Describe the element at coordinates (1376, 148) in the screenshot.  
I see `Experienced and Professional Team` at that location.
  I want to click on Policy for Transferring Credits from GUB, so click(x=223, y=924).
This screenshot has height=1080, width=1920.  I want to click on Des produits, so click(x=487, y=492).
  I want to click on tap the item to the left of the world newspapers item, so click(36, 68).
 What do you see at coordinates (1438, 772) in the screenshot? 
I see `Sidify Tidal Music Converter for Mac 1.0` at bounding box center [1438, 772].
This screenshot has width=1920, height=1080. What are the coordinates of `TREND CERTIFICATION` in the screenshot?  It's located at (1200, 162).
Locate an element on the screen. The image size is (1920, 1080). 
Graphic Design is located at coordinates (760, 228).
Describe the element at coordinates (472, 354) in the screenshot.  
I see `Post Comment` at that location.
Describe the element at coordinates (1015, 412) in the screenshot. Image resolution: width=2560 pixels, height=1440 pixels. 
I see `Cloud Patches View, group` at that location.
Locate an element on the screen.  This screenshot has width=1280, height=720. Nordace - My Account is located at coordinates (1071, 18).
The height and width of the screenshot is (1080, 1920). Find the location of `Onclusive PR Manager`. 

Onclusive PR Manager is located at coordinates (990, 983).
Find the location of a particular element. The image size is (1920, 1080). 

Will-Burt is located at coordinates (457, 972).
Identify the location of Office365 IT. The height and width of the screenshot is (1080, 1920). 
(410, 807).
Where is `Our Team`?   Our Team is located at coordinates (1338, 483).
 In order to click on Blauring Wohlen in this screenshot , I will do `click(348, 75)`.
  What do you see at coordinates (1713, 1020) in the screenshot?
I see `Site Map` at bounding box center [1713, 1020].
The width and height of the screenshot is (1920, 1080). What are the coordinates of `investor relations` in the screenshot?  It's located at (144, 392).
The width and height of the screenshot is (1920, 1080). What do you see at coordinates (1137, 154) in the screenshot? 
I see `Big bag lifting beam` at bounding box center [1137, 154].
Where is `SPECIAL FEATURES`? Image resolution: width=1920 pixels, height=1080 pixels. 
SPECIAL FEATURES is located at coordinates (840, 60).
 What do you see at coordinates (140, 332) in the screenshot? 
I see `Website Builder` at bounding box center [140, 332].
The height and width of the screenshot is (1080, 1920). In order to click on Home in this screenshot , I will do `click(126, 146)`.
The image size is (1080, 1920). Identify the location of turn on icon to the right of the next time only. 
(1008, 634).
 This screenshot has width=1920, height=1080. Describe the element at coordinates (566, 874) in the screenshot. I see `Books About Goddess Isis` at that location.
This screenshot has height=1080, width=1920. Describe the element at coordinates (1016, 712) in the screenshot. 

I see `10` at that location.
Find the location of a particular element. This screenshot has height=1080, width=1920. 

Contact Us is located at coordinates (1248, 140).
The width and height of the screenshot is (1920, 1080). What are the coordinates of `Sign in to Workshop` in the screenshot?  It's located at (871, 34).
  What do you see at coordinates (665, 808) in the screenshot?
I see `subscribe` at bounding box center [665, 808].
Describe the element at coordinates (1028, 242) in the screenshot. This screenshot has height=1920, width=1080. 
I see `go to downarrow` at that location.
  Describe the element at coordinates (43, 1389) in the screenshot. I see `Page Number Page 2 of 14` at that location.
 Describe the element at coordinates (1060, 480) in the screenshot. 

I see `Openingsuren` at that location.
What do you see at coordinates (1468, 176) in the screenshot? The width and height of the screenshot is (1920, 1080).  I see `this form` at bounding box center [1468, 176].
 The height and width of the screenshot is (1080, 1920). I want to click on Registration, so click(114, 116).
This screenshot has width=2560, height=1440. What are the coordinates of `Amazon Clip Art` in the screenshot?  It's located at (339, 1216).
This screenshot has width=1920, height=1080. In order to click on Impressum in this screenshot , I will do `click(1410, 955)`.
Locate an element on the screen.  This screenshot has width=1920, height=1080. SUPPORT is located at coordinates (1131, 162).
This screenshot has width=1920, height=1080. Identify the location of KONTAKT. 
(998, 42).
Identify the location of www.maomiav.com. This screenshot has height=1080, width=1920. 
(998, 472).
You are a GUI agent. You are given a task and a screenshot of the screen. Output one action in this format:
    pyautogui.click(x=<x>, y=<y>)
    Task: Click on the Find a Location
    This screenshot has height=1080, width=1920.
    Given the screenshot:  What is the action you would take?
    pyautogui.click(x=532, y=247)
=======
Reproduce all of the data above verbatim, keeping every line unchanged and in its original order.

Describe the element at coordinates (1376, 148) in the screenshot.  
I see `Experienced and Professional Team` at that location.
  I want to click on Policy for Transferring Credits from GUB, so click(x=223, y=924).
This screenshot has height=1080, width=1920.  I want to click on Des produits, so click(x=487, y=492).
  I want to click on tap the item to the left of the world newspapers item, so click(36, 68).
 What do you see at coordinates (1438, 772) in the screenshot? 
I see `Sidify Tidal Music Converter for Mac 1.0` at bounding box center [1438, 772].
This screenshot has width=1920, height=1080. What are the coordinates of `TREND CERTIFICATION` in the screenshot?  It's located at (1200, 162).
Locate an element on the screen. The image size is (1920, 1080). 
Graphic Design is located at coordinates (760, 228).
Describe the element at coordinates (472, 354) in the screenshot.  
I see `Post Comment` at that location.
Describe the element at coordinates (1015, 412) in the screenshot. Image resolution: width=2560 pixels, height=1440 pixels. 
I see `Cloud Patches View, group` at that location.
Locate an element on the screen.  This screenshot has width=1280, height=720. Nordace - My Account is located at coordinates (1071, 18).
The height and width of the screenshot is (1080, 1920). Find the location of `Onclusive PR Manager`. 

Onclusive PR Manager is located at coordinates (990, 983).
Find the location of a particular element. The image size is (1920, 1080). 

Will-Burt is located at coordinates (457, 972).
Identify the location of Office365 IT. The height and width of the screenshot is (1080, 1920). 
(410, 807).
Where is `Our Team`?   Our Team is located at coordinates (1338, 483).
 In order to click on Blauring Wohlen in this screenshot , I will do `click(348, 75)`.
  What do you see at coordinates (1713, 1020) in the screenshot?
I see `Site Map` at bounding box center [1713, 1020].
The width and height of the screenshot is (1920, 1080). What are the coordinates of `investor relations` in the screenshot?  It's located at (144, 392).
The width and height of the screenshot is (1920, 1080). What do you see at coordinates (1137, 154) in the screenshot? 
I see `Big bag lifting beam` at bounding box center [1137, 154].
Where is `SPECIAL FEATURES`? Image resolution: width=1920 pixels, height=1080 pixels. 
SPECIAL FEATURES is located at coordinates (840, 60).
 What do you see at coordinates (140, 332) in the screenshot? 
I see `Website Builder` at bounding box center [140, 332].
The height and width of the screenshot is (1080, 1920). In order to click on Home in this screenshot , I will do `click(126, 146)`.
The image size is (1080, 1920). Identify the location of turn on icon to the right of the next time only. 
(1008, 634).
 This screenshot has width=1920, height=1080. Describe the element at coordinates (566, 874) in the screenshot. I see `Books About Goddess Isis` at that location.
This screenshot has height=1080, width=1920. Describe the element at coordinates (1016, 712) in the screenshot. 

I see `10` at that location.
Find the location of a particular element. This screenshot has height=1080, width=1920. 

Contact Us is located at coordinates (1248, 140).
The width and height of the screenshot is (1920, 1080). What are the coordinates of `Sign in to Workshop` in the screenshot?  It's located at (871, 34).
  What do you see at coordinates (665, 808) in the screenshot?
I see `subscribe` at bounding box center [665, 808].
Describe the element at coordinates (1028, 242) in the screenshot. This screenshot has height=1920, width=1080. 
I see `go to downarrow` at that location.
  Describe the element at coordinates (43, 1389) in the screenshot. I see `Page Number Page 2 of 14` at that location.
 Describe the element at coordinates (1060, 480) in the screenshot. 

I see `Openingsuren` at that location.
What do you see at coordinates (1468, 176) in the screenshot? The width and height of the screenshot is (1920, 1080).  I see `this form` at bounding box center [1468, 176].
 The height and width of the screenshot is (1080, 1920). I want to click on Registration, so click(114, 116).
This screenshot has width=2560, height=1440. What are the coordinates of `Amazon Clip Art` in the screenshot?  It's located at (339, 1216).
This screenshot has width=1920, height=1080. In order to click on Impressum in this screenshot , I will do `click(1410, 955)`.
Locate an element on the screen.  This screenshot has width=1920, height=1080. SUPPORT is located at coordinates (1131, 162).
This screenshot has width=1920, height=1080. Identify the location of KONTAKT. 
(998, 42).
Identify the location of www.maomiav.com. This screenshot has height=1080, width=1920. 
(998, 472).
You are a GUI agent. You are given a task and a screenshot of the screen. Output one action in this format:
    pyautogui.click(x=<x>, y=<y>)
    Task: Click on the Find a Location
    This screenshot has height=1080, width=1920.
    Given the screenshot:  What is the action you would take?
    pyautogui.click(x=532, y=247)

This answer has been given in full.